Recensione: “Reflection”, un film sulla guerra russo-ucraina, tra umanità e ferocia
Reflection, il nuovo lavoro di Valentyn Vasjanovyč, regista ucraino già apprezzato per Atlantis, esce domani nelle sale. Con un incredibile coincidenza di tempi.
Come il precedente lavoro, Reflection parla della guerra russo-ucraina, tuttora in corso e argomento di drammatica attualità. Ma mentre Atlantis (che peraltro arriverà anch’esso nelle sale italiane in aprile) era ambientato in un 2025 nel quale si celebrava la pace, quest’ultimo film vede svolgere i fatti nel 2014, anno in cui il conflitto è cominciato. Già, perché nel Donbass, Ucraina orientale, è in atto già da otto anni un conflitto che, con un tecnicismo insopportabile, viene definito a bassa intensità. Reflection ci aiuta a capire quanto questa definizione sia fuorviante, a dir poco.
Serhiy, il protagonista, medico chirurgo ucraino, è alle prese con le sfide del proprio lavoro e con la difficoltà di rapporto sia con la figlia che con l’ex-moglie e il suo nuovo compagno. Un tipico uomo della classe media, che della guerra vede solo qualche cadavere che arriva in ospedale. Ci si troverà invece immerso totalmente quando verrà catturato nella regione orientale dell’Ucraina, quel Donbass conteso con la Russia e dove i russi e i filorussi fanno sentire la loro presenza militare.

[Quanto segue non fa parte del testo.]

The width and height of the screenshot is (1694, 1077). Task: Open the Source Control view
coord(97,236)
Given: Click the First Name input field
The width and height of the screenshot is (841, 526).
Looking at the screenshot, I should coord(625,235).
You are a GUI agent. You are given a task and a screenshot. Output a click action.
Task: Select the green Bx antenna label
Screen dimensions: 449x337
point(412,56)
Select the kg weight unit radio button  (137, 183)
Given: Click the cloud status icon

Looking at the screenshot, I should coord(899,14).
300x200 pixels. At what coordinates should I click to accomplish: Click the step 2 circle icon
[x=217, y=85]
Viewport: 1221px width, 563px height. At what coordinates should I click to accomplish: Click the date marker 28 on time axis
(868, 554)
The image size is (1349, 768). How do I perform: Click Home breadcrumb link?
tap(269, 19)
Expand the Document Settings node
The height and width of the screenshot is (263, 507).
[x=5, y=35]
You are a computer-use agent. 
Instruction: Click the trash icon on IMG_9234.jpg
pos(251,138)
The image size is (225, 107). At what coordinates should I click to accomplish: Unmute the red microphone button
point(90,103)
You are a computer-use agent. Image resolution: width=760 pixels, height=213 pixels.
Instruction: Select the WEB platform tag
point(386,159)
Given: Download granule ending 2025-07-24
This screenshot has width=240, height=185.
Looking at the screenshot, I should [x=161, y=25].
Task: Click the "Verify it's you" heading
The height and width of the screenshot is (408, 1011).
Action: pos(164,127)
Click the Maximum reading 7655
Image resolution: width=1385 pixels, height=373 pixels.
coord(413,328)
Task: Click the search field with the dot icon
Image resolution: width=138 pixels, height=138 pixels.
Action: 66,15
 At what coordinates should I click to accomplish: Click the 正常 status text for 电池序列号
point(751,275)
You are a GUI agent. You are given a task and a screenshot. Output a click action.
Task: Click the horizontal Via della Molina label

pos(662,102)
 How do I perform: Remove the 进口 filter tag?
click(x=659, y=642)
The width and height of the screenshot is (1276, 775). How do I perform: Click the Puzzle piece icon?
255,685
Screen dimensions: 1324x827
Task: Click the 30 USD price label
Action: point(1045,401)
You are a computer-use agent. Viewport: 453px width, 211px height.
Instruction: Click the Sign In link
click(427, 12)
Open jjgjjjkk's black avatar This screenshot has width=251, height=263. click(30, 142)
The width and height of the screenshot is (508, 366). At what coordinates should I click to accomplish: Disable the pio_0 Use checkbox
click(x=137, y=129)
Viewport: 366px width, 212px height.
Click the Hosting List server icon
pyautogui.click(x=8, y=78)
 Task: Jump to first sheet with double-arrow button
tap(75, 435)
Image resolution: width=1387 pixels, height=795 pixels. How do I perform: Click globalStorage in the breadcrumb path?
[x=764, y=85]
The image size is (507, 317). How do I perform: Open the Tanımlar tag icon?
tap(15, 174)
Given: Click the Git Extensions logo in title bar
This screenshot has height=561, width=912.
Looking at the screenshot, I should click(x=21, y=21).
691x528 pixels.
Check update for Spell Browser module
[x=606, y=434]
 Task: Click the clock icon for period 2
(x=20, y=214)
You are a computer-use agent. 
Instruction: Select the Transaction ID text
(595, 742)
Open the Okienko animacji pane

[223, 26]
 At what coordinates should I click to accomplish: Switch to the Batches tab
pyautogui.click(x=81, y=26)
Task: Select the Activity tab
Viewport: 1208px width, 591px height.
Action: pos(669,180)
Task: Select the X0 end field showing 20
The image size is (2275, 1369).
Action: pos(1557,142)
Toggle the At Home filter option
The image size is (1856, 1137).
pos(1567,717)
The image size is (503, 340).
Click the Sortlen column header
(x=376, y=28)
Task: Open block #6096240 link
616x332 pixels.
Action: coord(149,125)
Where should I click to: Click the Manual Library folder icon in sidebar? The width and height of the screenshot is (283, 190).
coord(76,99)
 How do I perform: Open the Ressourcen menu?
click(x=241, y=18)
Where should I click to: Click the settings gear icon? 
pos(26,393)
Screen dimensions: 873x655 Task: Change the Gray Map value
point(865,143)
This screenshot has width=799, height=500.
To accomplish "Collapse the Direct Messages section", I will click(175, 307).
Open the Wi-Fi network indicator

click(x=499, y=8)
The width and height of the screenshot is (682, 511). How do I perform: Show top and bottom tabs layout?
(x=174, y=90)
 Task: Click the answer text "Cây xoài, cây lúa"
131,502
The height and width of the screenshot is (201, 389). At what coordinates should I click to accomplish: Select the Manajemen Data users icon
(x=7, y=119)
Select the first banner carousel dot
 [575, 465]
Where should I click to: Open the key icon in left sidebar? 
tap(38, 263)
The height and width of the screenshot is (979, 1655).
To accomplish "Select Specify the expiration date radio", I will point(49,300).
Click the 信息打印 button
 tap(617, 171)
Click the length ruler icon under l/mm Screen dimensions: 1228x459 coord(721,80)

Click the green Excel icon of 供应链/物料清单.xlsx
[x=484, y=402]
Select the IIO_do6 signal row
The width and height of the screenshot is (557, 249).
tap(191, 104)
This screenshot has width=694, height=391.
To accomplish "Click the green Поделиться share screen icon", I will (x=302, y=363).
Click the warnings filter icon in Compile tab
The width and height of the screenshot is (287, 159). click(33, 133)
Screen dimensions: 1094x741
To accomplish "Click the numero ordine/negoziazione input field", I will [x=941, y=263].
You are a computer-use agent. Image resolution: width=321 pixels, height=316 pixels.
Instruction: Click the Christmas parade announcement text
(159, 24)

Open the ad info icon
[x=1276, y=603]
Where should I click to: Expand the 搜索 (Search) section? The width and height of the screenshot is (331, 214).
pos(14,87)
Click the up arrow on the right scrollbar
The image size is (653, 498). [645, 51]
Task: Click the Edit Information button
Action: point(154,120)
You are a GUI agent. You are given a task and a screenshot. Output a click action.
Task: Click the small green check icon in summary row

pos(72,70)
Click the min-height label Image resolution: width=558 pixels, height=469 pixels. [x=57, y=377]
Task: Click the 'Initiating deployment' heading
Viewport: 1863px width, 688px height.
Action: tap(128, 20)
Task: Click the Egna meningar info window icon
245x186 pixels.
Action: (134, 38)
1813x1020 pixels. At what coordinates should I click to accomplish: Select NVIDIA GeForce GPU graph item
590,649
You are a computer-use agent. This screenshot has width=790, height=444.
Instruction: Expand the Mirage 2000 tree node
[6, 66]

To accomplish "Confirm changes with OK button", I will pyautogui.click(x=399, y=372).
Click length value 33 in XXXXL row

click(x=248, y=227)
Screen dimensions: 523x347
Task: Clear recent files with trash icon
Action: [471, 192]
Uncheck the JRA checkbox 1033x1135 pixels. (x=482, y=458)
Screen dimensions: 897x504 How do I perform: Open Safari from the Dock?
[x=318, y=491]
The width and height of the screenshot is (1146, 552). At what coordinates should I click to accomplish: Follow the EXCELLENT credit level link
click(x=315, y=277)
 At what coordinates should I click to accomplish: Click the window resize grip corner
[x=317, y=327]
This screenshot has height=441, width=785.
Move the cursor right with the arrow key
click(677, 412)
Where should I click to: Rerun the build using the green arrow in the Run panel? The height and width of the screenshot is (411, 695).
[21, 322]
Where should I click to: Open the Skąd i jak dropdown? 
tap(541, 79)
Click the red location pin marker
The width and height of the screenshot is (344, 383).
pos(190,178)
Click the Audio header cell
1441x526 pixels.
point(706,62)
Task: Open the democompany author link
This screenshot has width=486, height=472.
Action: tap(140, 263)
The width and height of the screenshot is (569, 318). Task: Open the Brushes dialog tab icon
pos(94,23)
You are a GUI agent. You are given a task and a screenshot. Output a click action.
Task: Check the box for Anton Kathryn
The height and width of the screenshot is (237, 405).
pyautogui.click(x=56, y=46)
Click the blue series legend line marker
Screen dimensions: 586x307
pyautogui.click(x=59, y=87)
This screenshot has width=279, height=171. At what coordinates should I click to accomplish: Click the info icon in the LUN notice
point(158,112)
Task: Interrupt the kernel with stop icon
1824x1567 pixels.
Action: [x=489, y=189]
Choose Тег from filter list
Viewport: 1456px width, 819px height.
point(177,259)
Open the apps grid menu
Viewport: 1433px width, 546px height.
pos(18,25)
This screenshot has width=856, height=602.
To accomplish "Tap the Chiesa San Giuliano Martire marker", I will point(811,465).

Così Serhiy conoscerà l’altro lato della guerra, dovendo di fatto mettersi al servizio dei combattenti filorussi in qualità di medico. Sarà un percorso nell’orrore, quello terrificante come solo la guerra sa produrre, gli uomini ridotti a carcasse, la vita svalutata sino a non valere nulla, la violenza come unico linguaggio. Un percorso catartico, se si può parlare di catarsi attraverso la violenza, che porterà Serhiy a tornare, a seguito di uno scambio di prigionieri, nella sua vita da middle class con una nuova consapevolezza, che lo aiuterà nei rapporti tesi della sua famiglia.
Vasjanovyč sceglie un taglio narrativo del tutto documentaristico: la camera è quasi sempre fissa, osservatore neutro ed esterno, a coinvolgere direttamente lo spettatore condividendo il punto di vista senza mediazione alcuna. Impressionante, quindi, l’immersione in celle fredde (non solo per la temperatura), nella stanza delle torture, nel “crematorio portatile” con cui ci si sbarazza, frettolosamente, dei cadaveri come si fa con i rifiuti più sgraditi, quelli che fanno cattivo odore, quasi fossero i resti della cena.
Persino il salotto medio-borghese di Serhiy è tutt’altro che immune dal trucido: all’improvviso, un piccione si schianta contro la finestra, lasciando un segno , la traccia insanguinata causata dall’impatto della testa, le piume rimaste attaccate al vetro. Una riflessione, che poi sarà anche quella della figlia, sulla morte e sulla speranza della resurrezione. Tra l’altro questo è un episodio realmente accaduto al regista, che ne ha parlato con la figlia che si poneva mille domande, e che ha dato origine proprio a Reflection.
Ci troviamo davanti a un’analisi, piena di sentimento e di empatia, sulla guerra, la violenza, la vita e la morte, il tradimento e la redenzione. Impossibile non sentirsi coinvolti, soprattutto in questi giorni, e Reflection funziona più di decine di trasmissioni TV da cui siamo inondati. Qui si va nel profondo, si affonda la lama nella nostra coscienza con la stessa intensità di una tortura, a cercare nello spettatore la stessa catarsi di Serhiy. E il risultato è assicurato.